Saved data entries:
################
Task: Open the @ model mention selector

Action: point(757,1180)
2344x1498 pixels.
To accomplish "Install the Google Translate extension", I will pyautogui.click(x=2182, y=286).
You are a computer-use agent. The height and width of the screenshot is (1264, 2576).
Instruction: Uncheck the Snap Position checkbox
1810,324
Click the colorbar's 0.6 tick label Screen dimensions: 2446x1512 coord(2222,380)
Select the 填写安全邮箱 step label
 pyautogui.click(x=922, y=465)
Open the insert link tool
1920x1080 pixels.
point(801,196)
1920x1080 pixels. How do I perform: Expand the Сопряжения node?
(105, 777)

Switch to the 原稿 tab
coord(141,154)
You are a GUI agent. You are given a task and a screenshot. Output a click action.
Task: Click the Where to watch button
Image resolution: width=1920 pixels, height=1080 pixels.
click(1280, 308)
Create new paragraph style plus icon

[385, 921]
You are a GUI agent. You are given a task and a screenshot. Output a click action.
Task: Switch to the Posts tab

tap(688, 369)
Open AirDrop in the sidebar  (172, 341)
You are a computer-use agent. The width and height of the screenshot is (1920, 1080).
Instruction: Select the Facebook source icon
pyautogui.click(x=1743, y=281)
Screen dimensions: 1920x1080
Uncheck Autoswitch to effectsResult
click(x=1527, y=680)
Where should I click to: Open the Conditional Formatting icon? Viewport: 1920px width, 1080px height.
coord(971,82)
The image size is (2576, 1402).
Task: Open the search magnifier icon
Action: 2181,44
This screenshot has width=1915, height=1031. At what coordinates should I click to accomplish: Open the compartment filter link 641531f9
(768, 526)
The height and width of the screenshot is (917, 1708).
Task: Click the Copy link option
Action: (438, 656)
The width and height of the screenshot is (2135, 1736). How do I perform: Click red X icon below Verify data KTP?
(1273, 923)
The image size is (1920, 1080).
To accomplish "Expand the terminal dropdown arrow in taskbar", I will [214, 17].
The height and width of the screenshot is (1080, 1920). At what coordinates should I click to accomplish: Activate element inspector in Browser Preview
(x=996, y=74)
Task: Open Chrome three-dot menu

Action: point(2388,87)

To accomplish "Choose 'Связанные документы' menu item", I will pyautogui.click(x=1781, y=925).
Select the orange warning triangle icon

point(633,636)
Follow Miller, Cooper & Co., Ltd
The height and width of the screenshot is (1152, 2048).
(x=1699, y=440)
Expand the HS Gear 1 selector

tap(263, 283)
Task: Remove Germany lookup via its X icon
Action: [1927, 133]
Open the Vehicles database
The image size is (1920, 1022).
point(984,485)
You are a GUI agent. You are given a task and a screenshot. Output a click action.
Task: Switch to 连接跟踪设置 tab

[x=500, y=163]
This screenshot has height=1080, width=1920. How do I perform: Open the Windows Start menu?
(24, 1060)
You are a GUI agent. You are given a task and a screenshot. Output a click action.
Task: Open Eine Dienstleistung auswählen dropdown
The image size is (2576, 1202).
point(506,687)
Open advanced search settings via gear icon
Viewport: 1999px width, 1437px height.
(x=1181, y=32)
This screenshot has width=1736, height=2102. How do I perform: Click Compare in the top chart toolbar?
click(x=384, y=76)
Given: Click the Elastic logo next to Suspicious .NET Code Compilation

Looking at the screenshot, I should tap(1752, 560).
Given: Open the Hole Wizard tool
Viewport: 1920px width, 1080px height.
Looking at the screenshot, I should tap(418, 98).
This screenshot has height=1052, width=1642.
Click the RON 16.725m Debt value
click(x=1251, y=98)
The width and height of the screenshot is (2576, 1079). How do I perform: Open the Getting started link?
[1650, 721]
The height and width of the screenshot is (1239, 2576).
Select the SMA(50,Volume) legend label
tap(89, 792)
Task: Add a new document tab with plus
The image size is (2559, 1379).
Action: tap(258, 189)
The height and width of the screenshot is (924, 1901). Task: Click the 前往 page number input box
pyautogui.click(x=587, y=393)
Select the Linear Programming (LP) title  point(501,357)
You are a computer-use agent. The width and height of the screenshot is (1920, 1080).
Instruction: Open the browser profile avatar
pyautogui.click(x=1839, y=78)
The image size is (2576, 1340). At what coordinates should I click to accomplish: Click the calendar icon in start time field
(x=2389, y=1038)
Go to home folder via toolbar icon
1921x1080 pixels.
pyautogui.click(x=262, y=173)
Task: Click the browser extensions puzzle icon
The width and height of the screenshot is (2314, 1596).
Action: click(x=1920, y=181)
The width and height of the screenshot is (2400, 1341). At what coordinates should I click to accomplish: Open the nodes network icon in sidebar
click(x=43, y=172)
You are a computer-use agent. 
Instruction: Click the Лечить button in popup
################
(Task brief): Could you reproduce every record exactly as written?

(Solved problem):
Task: Open the @ model mention selector

Action: point(757,1180)
2344x1498 pixels.
To accomplish "Install the Google Translate extension", I will pyautogui.click(x=2182, y=286).
You are a computer-use agent. The height and width of the screenshot is (1264, 2576).
Instruction: Uncheck the Snap Position checkbox
1810,324
Click the colorbar's 0.6 tick label Screen dimensions: 2446x1512 coord(2222,380)
Select the 填写安全邮箱 step label
 pyautogui.click(x=922, y=465)
Open the insert link tool
1920x1080 pixels.
point(801,196)
1920x1080 pixels. How do I perform: Expand the Сопряжения node?
(105, 777)

Switch to the 原稿 tab
coord(141,154)
You are a GUI agent. You are given a task and a screenshot. Output a click action.
Task: Click the Where to watch button
Image resolution: width=1920 pixels, height=1080 pixels.
click(1280, 308)
Create new paragraph style plus icon

[385, 921]
You are a GUI agent. You are given a task and a screenshot. Output a click action.
Task: Switch to the Posts tab

tap(688, 369)
Open AirDrop in the sidebar  (172, 341)
You are a computer-use agent. The width and height of the screenshot is (1920, 1080).
Instruction: Select the Facebook source icon
pyautogui.click(x=1743, y=281)
Screen dimensions: 1920x1080
Uncheck Autoswitch to effectsResult
click(x=1527, y=680)
Where should I click to: Open the Conditional Formatting icon? Viewport: 1920px width, 1080px height.
coord(971,82)
The image size is (2576, 1402).
Task: Open the search magnifier icon
Action: 2181,44
This screenshot has width=1915, height=1031. At what coordinates should I click to accomplish: Open the compartment filter link 641531f9
(768, 526)
The height and width of the screenshot is (917, 1708).
Task: Click the Copy link option
Action: (438, 656)
The width and height of the screenshot is (2135, 1736). How do I perform: Click red X icon below Verify data KTP?
(1273, 923)
The image size is (1920, 1080).
To accomplish "Expand the terminal dropdown arrow in taskbar", I will [214, 17].
The height and width of the screenshot is (1080, 1920). At what coordinates should I click to accomplish: Activate element inspector in Browser Preview
(x=996, y=74)
Task: Open Chrome three-dot menu

Action: point(2388,87)

To accomplish "Choose 'Связанные документы' menu item", I will pyautogui.click(x=1781, y=925).
Select the orange warning triangle icon

point(633,636)
Follow Miller, Cooper & Co., Ltd
The height and width of the screenshot is (1152, 2048).
(x=1699, y=440)
Expand the HS Gear 1 selector

tap(263, 283)
Task: Remove Germany lookup via its X icon
Action: [1927, 133]
Open the Vehicles database
The image size is (1920, 1022).
point(984,485)
You are a GUI agent. You are given a task and a screenshot. Output a click action.
Task: Switch to 连接跟踪设置 tab

[x=500, y=163]
This screenshot has height=1080, width=1920. How do I perform: Open the Windows Start menu?
(24, 1060)
You are a GUI agent. You are given a task and a screenshot. Output a click action.
Task: Open Eine Dienstleistung auswählen dropdown
The image size is (2576, 1202).
point(506,687)
Open advanced search settings via gear icon
Viewport: 1999px width, 1437px height.
(x=1181, y=32)
This screenshot has width=1736, height=2102. How do I perform: Click Compare in the top chart toolbar?
click(x=384, y=76)
Given: Click the Elastic logo next to Suspicious .NET Code Compilation

Looking at the screenshot, I should tap(1752, 560).
Given: Open the Hole Wizard tool
Viewport: 1920px width, 1080px height.
Looking at the screenshot, I should tap(418, 98).
This screenshot has height=1052, width=1642.
Click the RON 16.725m Debt value
click(x=1251, y=98)
The width and height of the screenshot is (2576, 1079). How do I perform: Open the Getting started link?
[1650, 721]
The height and width of the screenshot is (1239, 2576).
Select the SMA(50,Volume) legend label
tap(89, 792)
Task: Add a new document tab with plus
The image size is (2559, 1379).
Action: tap(258, 189)
The height and width of the screenshot is (924, 1901). Task: Click the 前往 page number input box
pyautogui.click(x=587, y=393)
Select the Linear Programming (LP) title  point(501,357)
You are a computer-use agent. The width and height of the screenshot is (1920, 1080).
Instruction: Open the browser profile avatar
pyautogui.click(x=1839, y=78)
The image size is (2576, 1340). At what coordinates should I click to accomplish: Click the calendar icon in start time field
(x=2389, y=1038)
Go to home folder via toolbar icon
1921x1080 pixels.
pyautogui.click(x=262, y=173)
Task: Click the browser extensions puzzle icon
The width and height of the screenshot is (2314, 1596).
Action: click(x=1920, y=181)
The width and height of the screenshot is (2400, 1341). At what coordinates should I click to accomplish: Open the nodes network icon in sidebar
click(x=43, y=172)
You are a computer-use agent. 
Instruction: Click the Лечить button in popup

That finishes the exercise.